I know what engine hp & pto hp is & what it relates to but don't know what drawbar hp is. When I think draw bar I think of the bar that runs across the back of a tractor that is hooked up to hydraulics & is used to pull a trailer, rake, baler etc. Maybe I've been calling that the wrong thing all my life. Any info would be greatly appreciated, especially if I'm wrong. Haha

Thansk, Randy


----------



## deadmoose (Oct 30, 2011)

Reserving the right to be wrong it is pulling power.


----------



## mlappin (Jun 25, 2009)

What deadmoose said.

Where is a somewhat comprehensive article on the various measurements of horsepower.

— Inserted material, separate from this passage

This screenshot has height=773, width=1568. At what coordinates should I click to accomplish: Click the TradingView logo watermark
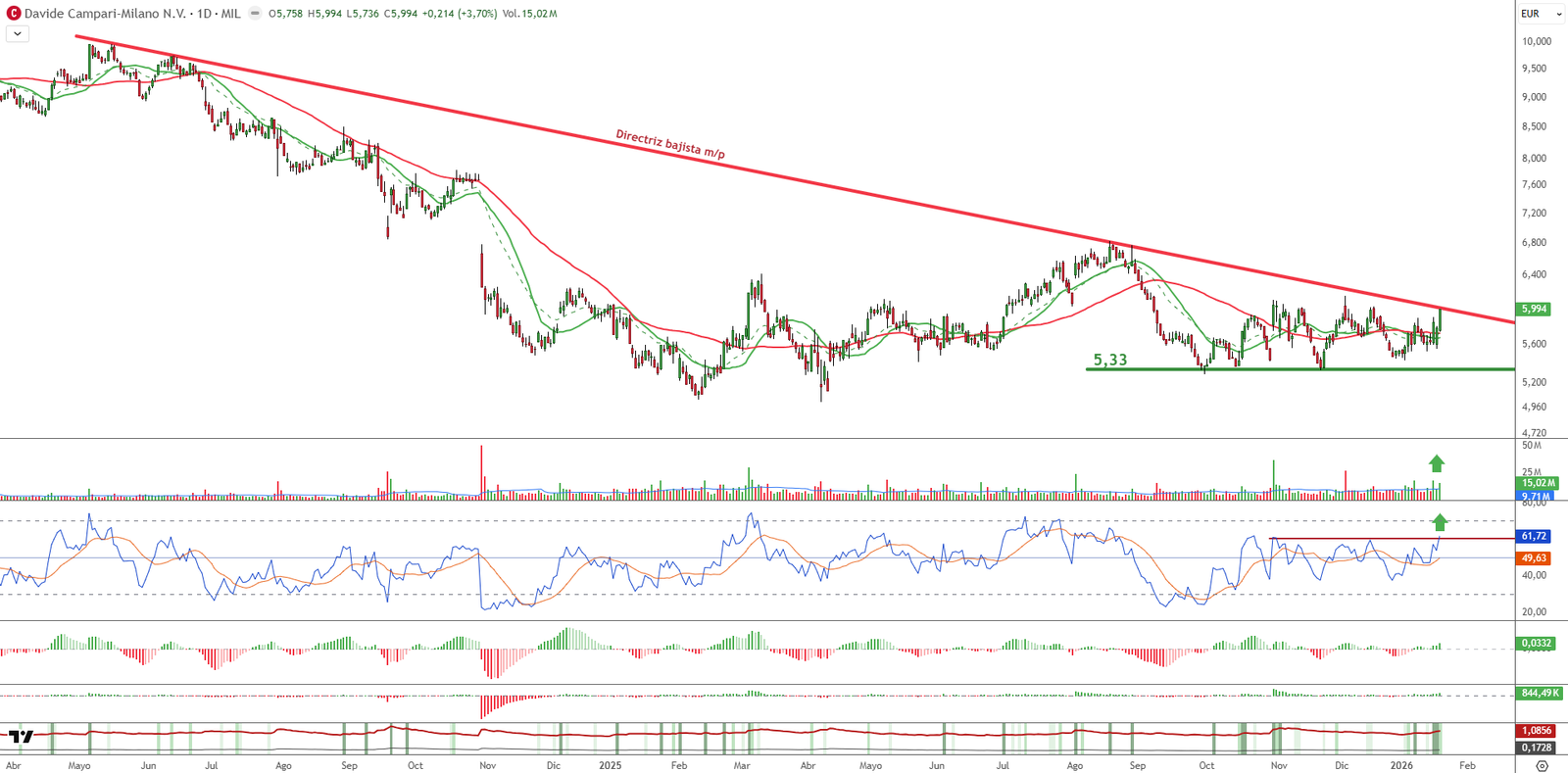pos(22,737)
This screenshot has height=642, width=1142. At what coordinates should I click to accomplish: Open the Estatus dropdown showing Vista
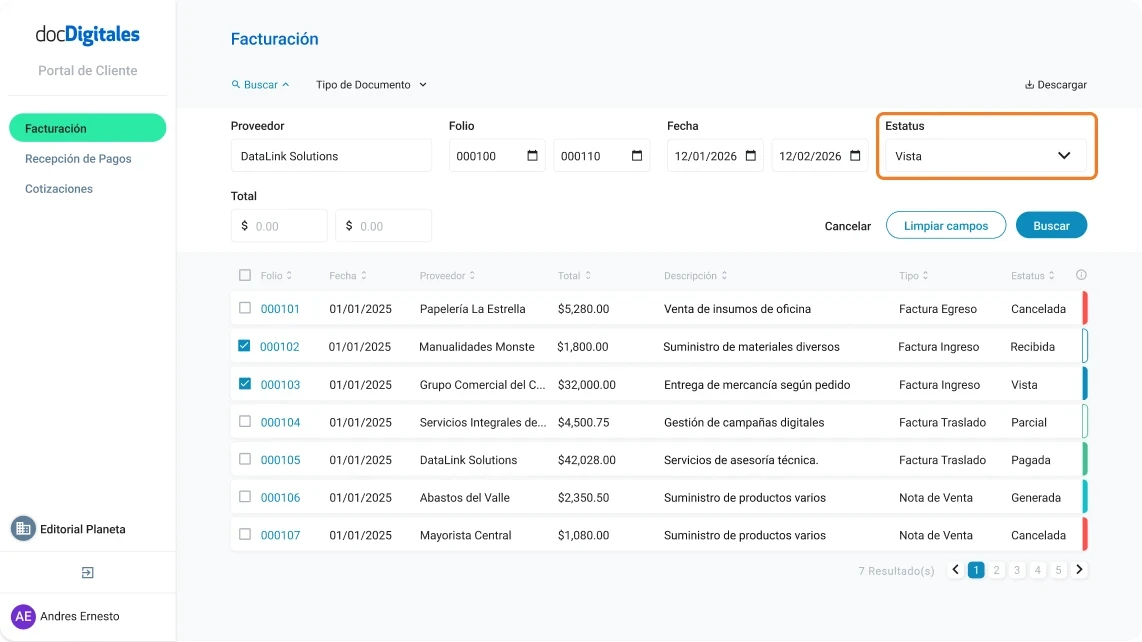986,156
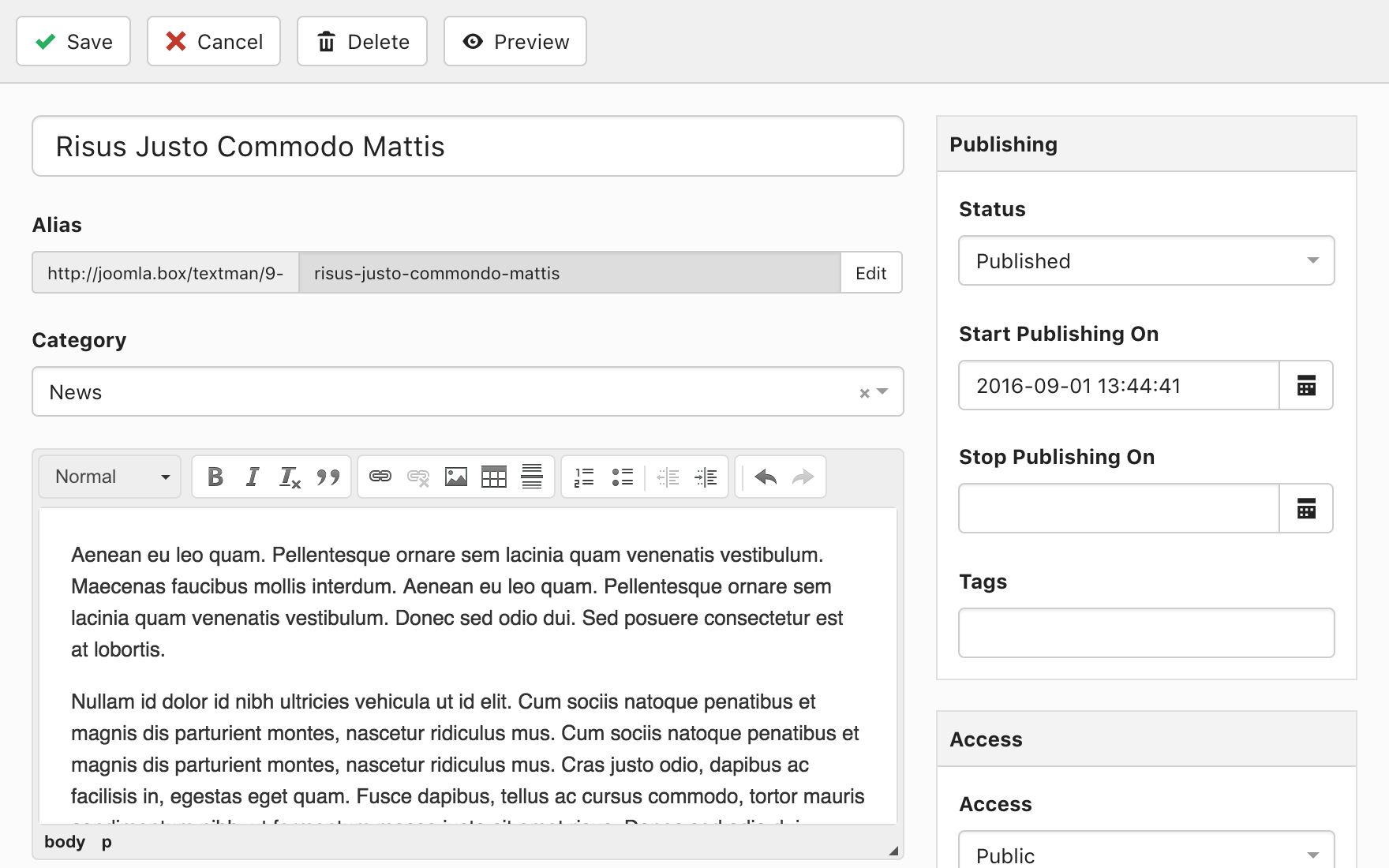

http://en.wikipedia.org/wiki/Horsepower


----------



## IslandBreeze (Nov 6, 2012)

I will definately check that out mlappin because that doesn't make a whole lot of sense to me. I never heard of it before today


----------



## slowzuki (Mar 8, 2011)

Yup drawbar power = pulling power, note that drawbar pull is what some people really mean when they say drawbar power. A horse has a high amount of drawbar pull, but only 1 hp, an old antique heavy but low hp tractor has high drawbar pull. This is a lot of what people get confused with when comparing lawn tractors etc.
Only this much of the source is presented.